Recovered from the Wayback Machine.

I am not going to get into the “excited about technology” frame of mind. Every time this happens, I get disappointed because I’m left feeling that what I’m saying isn’t connecting. Or exciting people. Or working. Or worthwhile. Or interesting.

And I love getting into debates and exchanges about new and interesting technology. When it doesn’t happen, I just get so damn disappointed.

I’ll just stick with my books and the presentations I am considered acceptable for and be content.

Update: Screw this — I live for this type of excitement, and others are welcome to ride along.

Categories
Technology Weblogging

Techie discussion about Radio

Warning: Technical discussion about a new Radio implementation feature ahead — those with other interests may want to wait on next post.

This will probably add to the buzz pushing this item to the Daypop 40, but such is life: Userland released a new aggregator architecture that allows the introduction of new drivers for unknown XML formats such as RSS 1.0.

With this architecture, you can basically attach processing information for new XML formats on the fly (i.e. without having to re-compile or modify the underlying Radio implementation).

If you’re a C++ developer, you’ll recognize the architectural concepts as being extremely close to vtable lookups. If you’re a COM/DCOM/COM+ developer, at first glance this looks to be similar to vTable binding, but I’m thinking that it more close resembles early binding — primarily because a “type library” in this context doesn’t apply. The XML aggregation architecture is also somewhat similar to CORBA’s bind operation, or Java RMI’s reflection.
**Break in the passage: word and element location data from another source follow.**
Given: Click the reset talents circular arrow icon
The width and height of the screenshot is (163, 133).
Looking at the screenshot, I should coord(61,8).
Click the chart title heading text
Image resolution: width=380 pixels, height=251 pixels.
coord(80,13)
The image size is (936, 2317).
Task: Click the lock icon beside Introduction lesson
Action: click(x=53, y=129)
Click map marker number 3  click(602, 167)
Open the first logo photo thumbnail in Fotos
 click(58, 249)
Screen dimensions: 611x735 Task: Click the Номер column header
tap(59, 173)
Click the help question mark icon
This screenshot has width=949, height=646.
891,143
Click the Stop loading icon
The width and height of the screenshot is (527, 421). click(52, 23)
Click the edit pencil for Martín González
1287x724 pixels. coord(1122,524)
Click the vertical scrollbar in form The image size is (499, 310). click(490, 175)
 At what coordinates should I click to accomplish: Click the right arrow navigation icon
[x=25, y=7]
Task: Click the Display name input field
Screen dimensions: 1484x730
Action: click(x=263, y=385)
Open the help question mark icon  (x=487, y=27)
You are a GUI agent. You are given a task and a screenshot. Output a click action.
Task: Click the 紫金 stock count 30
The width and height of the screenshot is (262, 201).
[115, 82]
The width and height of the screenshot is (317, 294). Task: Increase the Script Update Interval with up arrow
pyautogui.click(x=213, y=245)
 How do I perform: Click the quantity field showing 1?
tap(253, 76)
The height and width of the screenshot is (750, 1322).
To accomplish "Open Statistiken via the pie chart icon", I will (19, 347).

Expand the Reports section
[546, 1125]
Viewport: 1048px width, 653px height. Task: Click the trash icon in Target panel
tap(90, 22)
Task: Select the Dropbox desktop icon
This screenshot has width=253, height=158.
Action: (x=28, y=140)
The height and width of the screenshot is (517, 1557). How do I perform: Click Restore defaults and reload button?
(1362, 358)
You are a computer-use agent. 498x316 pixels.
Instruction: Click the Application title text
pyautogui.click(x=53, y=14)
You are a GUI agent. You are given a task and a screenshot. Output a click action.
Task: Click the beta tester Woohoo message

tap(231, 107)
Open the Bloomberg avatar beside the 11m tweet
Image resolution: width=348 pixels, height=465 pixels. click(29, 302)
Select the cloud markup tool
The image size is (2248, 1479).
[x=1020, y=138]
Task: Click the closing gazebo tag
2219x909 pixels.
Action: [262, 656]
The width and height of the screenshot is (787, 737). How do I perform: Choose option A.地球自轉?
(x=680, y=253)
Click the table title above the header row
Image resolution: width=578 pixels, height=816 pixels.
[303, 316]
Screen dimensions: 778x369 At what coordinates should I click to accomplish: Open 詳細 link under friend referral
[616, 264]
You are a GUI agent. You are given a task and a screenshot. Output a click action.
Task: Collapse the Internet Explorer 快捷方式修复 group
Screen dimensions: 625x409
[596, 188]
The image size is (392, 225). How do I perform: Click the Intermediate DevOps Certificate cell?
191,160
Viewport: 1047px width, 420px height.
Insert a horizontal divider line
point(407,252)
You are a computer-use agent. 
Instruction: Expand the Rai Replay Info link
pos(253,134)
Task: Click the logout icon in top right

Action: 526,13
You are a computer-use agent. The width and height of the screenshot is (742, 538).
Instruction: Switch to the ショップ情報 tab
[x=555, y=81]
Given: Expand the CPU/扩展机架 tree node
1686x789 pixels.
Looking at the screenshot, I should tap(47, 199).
If you know these technologies and are interested in Radio, check it out, see if I’m wrong in my interpretation.

BTW, don’t let the word “compile” in Dave’s description of this new change mislead you — this is attaching Radio script to a format, not actually “compiling” the code so that it runs at machine level such as a compiled C program would. And that script is interpreted, right Radio buffs in the audience?

With this architectural change, new XML vocabularies can, supposedly, be introduced to Radio. The concept is good, but I wonder how performance will be — lookups have been notoriously slow in other technology implementations. I’ll also be very curious to see if this will work with RDF/XML — a metadata vocabulary described in XML that, in turn, describes other data. The metadata aspect of this pulls this vocabulary out of the context of “top-level” XML object, doesn’t it?